Stored data entries:
· · · ·

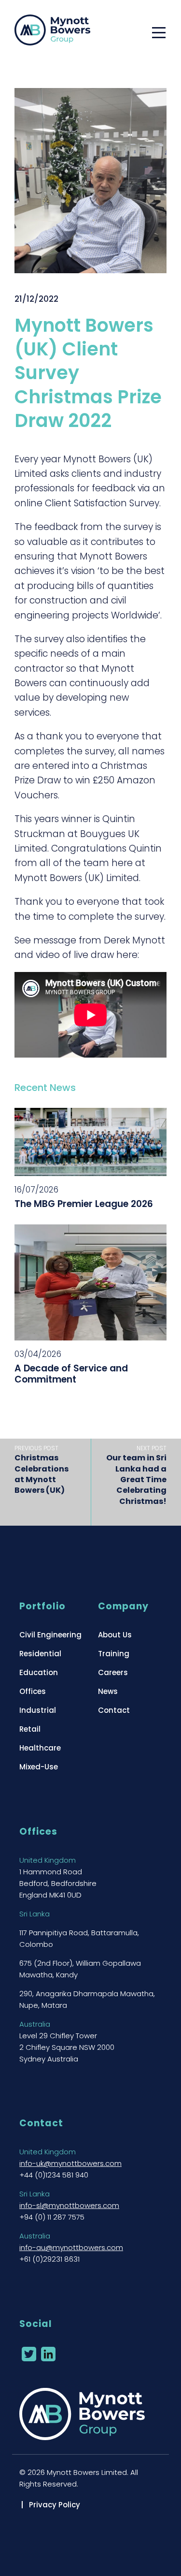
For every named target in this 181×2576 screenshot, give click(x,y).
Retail (30, 1729)
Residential (40, 1654)
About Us (115, 1635)
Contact (114, 1710)
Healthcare (40, 1748)
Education (38, 1672)
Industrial (37, 1710)
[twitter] (29, 2354)
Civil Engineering (50, 1635)
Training (113, 1654)
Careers (113, 1672)
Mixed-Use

· · · ·

_Work to complete:_ Copy out the line holding "Healthcare (40, 1748)" along with all lines after it through the end of the entries, exactly and only these.

_Output for this exercise:_
Healthcare (40, 1748)
Education (38, 1672)
Industrial (37, 1710)
[twitter] (29, 2354)
Civil Engineering (50, 1635)
Training (113, 1654)
Careers (113, 1672)
Mixed-Use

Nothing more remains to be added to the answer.